Formelle Verteidigung nicht geboten?

Man kann dem Bundesgericht kaum vorwerfen, es lege Art. 132 Abs. 1 lit. b StPO (gebotene amtliche Verteidigung) nicht dem Willen des Gesetzgebers entsprechend aus. Dieser hat das Gesetz so ausgestaltet, dass es die Gerichte dazu verpflichtet, den Anspruch auf amtliche Verteidigung eng zu halten.

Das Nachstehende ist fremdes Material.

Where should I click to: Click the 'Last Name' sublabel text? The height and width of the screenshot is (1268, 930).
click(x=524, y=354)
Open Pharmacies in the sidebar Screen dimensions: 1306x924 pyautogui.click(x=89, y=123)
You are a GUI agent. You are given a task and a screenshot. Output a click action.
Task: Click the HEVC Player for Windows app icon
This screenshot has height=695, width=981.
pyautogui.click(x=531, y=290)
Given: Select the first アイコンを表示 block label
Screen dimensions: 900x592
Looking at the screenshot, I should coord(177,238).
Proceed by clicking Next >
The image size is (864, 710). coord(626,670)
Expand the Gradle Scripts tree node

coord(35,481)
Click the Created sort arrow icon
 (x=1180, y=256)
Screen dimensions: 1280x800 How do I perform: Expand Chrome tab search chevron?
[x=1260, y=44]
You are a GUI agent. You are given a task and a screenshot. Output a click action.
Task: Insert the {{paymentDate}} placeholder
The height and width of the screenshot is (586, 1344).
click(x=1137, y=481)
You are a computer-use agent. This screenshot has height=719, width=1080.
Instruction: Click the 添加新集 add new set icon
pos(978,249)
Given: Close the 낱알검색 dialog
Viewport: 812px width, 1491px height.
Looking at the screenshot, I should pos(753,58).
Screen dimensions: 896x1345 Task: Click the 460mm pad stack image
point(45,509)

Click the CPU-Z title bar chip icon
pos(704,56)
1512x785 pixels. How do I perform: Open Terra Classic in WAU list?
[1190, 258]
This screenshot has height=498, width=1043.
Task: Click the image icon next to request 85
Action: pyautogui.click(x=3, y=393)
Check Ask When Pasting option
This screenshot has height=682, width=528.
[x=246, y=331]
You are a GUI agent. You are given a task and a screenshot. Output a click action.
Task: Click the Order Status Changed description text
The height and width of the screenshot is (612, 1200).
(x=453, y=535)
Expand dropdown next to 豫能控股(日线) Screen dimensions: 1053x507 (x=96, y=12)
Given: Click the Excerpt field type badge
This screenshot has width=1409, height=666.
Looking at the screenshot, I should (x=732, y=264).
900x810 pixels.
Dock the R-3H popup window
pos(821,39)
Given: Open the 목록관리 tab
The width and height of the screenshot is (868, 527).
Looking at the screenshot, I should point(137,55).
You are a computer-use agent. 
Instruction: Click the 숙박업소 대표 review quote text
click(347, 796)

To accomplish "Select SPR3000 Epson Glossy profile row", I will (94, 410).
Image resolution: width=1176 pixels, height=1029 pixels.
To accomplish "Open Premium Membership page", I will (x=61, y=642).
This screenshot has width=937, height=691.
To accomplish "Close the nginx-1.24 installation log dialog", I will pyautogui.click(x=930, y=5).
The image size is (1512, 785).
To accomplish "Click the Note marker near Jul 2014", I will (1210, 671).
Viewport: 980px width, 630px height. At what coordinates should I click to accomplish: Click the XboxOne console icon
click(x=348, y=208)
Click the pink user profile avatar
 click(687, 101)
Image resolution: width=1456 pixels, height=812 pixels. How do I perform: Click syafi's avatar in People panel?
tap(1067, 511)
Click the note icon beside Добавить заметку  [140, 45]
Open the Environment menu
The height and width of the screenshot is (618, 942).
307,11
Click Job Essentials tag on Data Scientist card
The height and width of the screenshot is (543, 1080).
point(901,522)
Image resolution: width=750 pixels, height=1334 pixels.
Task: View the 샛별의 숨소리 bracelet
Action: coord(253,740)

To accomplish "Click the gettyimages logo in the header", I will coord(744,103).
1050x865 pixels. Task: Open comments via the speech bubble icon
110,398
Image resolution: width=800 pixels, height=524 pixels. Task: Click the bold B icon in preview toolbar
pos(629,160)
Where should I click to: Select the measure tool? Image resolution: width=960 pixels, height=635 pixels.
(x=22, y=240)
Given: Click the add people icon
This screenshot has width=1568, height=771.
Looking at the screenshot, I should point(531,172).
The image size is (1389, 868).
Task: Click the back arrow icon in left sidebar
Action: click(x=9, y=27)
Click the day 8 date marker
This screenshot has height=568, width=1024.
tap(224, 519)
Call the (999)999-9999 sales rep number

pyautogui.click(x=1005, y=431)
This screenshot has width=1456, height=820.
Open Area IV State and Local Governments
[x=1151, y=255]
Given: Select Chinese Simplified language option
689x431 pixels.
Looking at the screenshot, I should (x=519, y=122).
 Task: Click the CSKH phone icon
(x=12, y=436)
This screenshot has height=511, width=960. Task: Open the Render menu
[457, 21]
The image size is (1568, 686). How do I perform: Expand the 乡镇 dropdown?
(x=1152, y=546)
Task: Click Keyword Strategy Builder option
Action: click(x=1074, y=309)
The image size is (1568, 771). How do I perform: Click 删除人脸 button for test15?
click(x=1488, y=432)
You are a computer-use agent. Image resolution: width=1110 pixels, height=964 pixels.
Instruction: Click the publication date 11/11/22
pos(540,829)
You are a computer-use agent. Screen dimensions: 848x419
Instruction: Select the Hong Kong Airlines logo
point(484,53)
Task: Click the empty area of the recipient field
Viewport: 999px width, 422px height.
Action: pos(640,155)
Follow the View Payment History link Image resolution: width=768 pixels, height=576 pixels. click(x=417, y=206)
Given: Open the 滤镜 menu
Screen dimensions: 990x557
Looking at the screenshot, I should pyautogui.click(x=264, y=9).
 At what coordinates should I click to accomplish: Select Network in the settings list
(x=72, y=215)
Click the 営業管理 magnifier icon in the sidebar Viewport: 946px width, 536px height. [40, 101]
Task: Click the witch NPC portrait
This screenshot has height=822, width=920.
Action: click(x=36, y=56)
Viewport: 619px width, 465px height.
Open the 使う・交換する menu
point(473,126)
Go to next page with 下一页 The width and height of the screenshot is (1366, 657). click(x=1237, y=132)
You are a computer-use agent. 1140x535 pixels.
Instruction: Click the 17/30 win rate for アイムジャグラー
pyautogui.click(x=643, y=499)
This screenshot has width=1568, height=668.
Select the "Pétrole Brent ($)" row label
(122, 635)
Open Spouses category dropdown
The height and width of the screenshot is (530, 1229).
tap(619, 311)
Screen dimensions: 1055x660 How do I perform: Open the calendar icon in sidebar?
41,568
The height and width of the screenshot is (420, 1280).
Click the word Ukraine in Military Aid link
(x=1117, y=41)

In einem aktuellen Fall weist es eine Beschwerde gegen die Verweigerung der amtlichen Verteidigung u.a. mit folgenden Erwägungen ab (BGer 1B_318/2018 vom 28.09.2018):

Im Rahmen einer Gesamtwürdigung vermag die geltend gemachte Suchterkrankung die amtliche Verteidigung im vorliegenden Fall dennoch nicht zu rechtfertigen. Die Beschwerdeführerin stellt nicht konkret in Abrede, über eine gute Schulbildung zu verfügen. Auf der Grundlage der dem Bundesgericht zur Verfügung gestellten Verfahrensakten ergibt sich, dass sie mithilfe eines Übersetzers in der Lage ist, einer Einvernahme zu folgen und ihren Standpunkt sachgerecht zu vertreten. Zur Überwindung sprachlicher Barrieren ist die Verteidigung nicht erforderlich. Die Beschwerdeführerin ist aufgrund vergangener Strafverfahren mit dem hiesigen Rechtssystem vertraut und wurde bereits wegen identischer bzw. ähnlicher Delikte verurteilt. Die rechtlichen Fragen, die sich im Zusammenhang mit einer Erkrankung wie Kleptomanie als Antrieb für Ladendiebstähle stellen, sind überschaubar und auch für juristische Laien verständlich. Es lässt sich erwarten, dass die Beschwerdeführerin die von ihr angestrebte psychiatrische Begutachtung in geeigneter Weise allein zu beantragen vermag. Dabei ist es ihr unbenommen, den genannten Bericht der UPK als Argument für einen solchen Antrag zu verwenden. Dafür benötigt sie den Beizug eines Verteidigers nicht. Ebenso wenig tut sie substanziiert dar noch ist ersichtlich, inwiefern die von ihr angesprochenen Organ- und HIV-Krankheiten sie in der Fähigkeit, sich selbst zu verteidigen, einschränken sollen (E. 2.5, Hervorhebungen durch mich).

Schwer verständlich ist das Argument, dass andere Verurteilungen wegen “identischer oder ähnlicher Delikte” als Argument nicht etwa für, sondern gegen die amtliche Verteidigung herangezogen werden. Im vorliegenden Fall hätte der Beschwerdeführer aber wohl nicht die Verletzung von Art. 132 StPO, sondern diejenige von Art. 130 StPO rügen sollen. Ob er damit erfolgreicher gewesen wäre, ist allerdings alles andere als sicher.